TEXT:
********************

Appendix B: Analog Filter Design

Analog Filters

Dwight Day

Appendix B: Analog Filter Design

In this chapter we will be developing filters that employ feedback of the output.  These filters are commonly called Infinite Impulse Response filters (IIR), since the impulse response will extend out to infinity.  To start we will review the design of Analog filters.  Later a translation will be introduced to go from an analog design to a discrete design.

Section A) Filter Specifications.

Before trying to design a filter the first step needs to be to define or describe the type of filter that is to be designed. Defining the response that you will want in your filter will be a function of how it is to be used and is beyond the scope of this discussion. It is sufficient to currently break the types of filter into the three basic types of Low-Pass (LP), High-Pass (HP) and Band-Pass (BP) filters. We will find that each type can be sufficiently described by just a few values.

Part 1) Low-Pass Filter

A sketch of the frequency response of a LP filter is shown in Figure B-1. In this sketch we see that the important values are 1) the upper frequency of the pass band (wp in Figure B.1.), the lower frequency of the stop-band (ws), and the attenuation’s for each band.

Figure B.1 Sketch of The Frequency Response of A Low-Pass Filter.

Part 2) High-Pass Filter

A sketch of the frequency response of a HP filter is shown in Figure B.2. This type of filter can be characterized in a fashion similar to that of the LP filter, requiring the 1) the upper frequency of the stop band (ws), the lower frequency of the pass-band (ws), and the attenuation’s for each band.

Figure B.2 Sketch of The Frequency Response of A High-Pass Filter.

Part 3) Band-Pass Filter

A band-pass filter is more complex that the LP and HP, but can still be represented by a small set of values. Figure B.3 contains a sketch of the BP frequency response. With the whole specification being set by the end of the lower stop band (wsl), the lower end of the pass band (wpl), the upper end of the pass band (wpu) and the end of the upper stop band (wsu).

********************

GIVEN PROBLEM 1:
Present the rows from the line containing "Task: Click the Mouse4 aim key button" to the line containing "(x=79, y=321)" as a numbered list, omitting blank lines.

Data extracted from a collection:
********************

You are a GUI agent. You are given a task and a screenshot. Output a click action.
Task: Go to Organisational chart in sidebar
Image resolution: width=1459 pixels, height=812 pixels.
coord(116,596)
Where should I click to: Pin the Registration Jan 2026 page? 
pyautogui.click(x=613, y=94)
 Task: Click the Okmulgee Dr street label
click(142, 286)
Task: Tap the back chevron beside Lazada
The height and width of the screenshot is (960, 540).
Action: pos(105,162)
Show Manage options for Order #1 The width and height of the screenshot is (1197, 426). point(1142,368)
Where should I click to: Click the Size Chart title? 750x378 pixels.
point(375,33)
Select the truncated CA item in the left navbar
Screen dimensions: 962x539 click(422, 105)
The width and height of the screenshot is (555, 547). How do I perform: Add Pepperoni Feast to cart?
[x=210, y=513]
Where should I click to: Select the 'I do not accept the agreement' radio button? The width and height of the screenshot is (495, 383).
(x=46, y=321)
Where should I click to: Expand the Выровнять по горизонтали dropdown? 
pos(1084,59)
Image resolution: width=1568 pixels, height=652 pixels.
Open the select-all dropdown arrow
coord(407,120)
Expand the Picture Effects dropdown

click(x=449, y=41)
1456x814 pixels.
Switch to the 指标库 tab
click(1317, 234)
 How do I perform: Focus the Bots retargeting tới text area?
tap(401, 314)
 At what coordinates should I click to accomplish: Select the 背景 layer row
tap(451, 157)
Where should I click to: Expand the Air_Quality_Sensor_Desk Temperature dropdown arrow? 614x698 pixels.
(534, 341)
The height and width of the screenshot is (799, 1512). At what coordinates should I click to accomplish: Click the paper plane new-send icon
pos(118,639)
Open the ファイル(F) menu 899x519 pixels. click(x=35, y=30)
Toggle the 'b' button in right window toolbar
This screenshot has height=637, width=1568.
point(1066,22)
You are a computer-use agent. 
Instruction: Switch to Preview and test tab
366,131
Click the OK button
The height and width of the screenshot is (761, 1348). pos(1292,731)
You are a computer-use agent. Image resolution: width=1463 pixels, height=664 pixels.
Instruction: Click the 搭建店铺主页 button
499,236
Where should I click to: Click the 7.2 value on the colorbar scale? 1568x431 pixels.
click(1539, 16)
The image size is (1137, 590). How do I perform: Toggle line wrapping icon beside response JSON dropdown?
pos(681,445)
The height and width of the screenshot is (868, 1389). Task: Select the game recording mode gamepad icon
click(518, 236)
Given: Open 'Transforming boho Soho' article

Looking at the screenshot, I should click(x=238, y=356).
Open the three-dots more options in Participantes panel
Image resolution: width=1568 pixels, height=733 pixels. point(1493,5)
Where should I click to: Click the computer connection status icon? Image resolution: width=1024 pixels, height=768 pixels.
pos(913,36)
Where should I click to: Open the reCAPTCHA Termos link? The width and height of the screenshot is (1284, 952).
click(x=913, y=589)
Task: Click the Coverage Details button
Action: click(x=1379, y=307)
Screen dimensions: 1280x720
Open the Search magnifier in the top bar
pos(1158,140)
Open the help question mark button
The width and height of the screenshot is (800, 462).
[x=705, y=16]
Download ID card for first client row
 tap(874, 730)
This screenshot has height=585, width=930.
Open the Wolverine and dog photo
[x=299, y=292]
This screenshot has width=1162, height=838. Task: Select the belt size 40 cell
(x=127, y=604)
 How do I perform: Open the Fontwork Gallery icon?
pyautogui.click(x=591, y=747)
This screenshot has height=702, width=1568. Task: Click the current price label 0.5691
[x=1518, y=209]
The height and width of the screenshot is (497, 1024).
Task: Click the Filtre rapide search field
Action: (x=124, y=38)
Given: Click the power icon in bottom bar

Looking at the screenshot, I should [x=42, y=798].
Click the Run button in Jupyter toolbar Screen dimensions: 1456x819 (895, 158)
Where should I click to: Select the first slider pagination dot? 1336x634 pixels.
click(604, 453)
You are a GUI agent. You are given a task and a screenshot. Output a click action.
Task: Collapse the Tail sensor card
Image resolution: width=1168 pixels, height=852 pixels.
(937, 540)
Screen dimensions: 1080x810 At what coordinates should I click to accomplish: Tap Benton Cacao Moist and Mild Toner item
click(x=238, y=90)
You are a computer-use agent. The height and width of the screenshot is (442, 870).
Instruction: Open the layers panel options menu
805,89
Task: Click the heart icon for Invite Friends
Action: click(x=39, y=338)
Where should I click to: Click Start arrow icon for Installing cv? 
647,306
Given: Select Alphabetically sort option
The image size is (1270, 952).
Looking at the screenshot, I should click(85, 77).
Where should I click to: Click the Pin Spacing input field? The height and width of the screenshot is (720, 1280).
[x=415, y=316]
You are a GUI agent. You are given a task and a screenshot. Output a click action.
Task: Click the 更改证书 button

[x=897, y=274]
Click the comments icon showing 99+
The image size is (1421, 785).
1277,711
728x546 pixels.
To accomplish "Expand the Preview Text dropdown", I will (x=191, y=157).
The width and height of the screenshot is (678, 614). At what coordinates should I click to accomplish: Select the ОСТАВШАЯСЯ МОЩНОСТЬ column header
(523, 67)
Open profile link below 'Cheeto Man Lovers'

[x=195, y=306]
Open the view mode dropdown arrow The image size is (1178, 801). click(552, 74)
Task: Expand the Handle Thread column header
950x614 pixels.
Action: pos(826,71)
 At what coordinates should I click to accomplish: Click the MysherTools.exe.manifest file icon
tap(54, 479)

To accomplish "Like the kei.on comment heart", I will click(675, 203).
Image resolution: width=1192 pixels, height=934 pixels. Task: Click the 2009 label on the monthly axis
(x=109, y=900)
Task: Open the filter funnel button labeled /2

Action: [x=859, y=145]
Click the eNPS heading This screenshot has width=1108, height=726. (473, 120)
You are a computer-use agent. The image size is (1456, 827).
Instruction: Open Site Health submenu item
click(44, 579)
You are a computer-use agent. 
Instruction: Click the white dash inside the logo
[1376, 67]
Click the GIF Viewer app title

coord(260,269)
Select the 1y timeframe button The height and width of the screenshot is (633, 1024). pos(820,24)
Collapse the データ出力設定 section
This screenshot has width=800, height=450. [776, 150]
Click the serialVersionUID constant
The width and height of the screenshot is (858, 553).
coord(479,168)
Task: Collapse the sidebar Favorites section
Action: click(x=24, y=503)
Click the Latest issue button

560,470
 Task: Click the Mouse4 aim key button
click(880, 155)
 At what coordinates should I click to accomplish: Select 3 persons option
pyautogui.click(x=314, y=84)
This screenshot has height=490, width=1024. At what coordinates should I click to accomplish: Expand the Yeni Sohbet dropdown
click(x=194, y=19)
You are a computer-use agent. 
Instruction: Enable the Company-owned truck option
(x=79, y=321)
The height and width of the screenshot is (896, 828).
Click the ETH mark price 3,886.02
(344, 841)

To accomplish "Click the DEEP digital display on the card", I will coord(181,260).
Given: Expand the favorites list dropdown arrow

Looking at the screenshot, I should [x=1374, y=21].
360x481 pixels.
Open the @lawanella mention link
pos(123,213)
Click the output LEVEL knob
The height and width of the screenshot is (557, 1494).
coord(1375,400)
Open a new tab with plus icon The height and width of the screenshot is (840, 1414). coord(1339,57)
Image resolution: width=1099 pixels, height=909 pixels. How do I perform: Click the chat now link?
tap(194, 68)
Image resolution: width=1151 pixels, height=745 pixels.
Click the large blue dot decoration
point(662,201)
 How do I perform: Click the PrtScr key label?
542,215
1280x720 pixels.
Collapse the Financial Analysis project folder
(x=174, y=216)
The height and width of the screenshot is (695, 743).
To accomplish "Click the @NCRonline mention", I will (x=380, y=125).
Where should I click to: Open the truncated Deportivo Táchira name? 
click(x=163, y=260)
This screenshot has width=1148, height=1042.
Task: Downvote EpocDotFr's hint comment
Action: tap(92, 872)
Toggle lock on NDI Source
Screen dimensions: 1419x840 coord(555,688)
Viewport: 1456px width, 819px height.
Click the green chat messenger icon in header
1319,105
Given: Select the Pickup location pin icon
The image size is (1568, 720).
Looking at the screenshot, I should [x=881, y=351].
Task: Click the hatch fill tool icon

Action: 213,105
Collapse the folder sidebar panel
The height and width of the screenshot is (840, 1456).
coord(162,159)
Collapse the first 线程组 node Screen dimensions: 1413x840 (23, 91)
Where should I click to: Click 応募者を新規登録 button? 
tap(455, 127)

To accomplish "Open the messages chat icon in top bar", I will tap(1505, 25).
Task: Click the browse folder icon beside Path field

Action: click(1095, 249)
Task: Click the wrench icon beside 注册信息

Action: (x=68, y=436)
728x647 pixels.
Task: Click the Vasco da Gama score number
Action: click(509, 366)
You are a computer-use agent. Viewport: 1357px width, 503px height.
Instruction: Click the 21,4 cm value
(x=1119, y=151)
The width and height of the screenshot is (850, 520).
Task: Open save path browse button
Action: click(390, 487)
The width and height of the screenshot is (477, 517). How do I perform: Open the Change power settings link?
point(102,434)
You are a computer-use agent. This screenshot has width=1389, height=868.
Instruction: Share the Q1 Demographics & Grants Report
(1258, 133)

********************

GIVEN PROBLEM 2:
Answer these questions about the analog filter text:
(a) Why are filters that use feedback of the output called Infinite Impulse Response filters?
(b) Into which three basic types does the text break filters?
(c) Which four values set the whole specification of a band-pass filter?

PROBLEM SOLUTION 1:
1.  Task: Click the Mouse4 aim key button
2. click(880, 155)
3.  At what coordinates should I click to accomplish: Select 3 persons option
4. pyautogui.click(x=314, y=84)
5. This screenshot has height=490, width=1024. At what coordinates should I click to accomplish: Expand the Yeni Sohbet dropdown
6. click(x=194, y=19)
7. You are a computer-use agent. 
8. Instruction: Enable the Company-owned truck option
9. (x=79, y=321)

PROBLEM SOLUTION 2:
(a) Their impulse response will extend out to infinity.
(b) Low-Pass (LP), High-Pass (HP) and Band-Pass (BP).
(c) The end of the lower stop band (wsl), the lower end of the pass band (wpl), the upper end of the pass band (wpu) and the end of the upper stop band (wsu).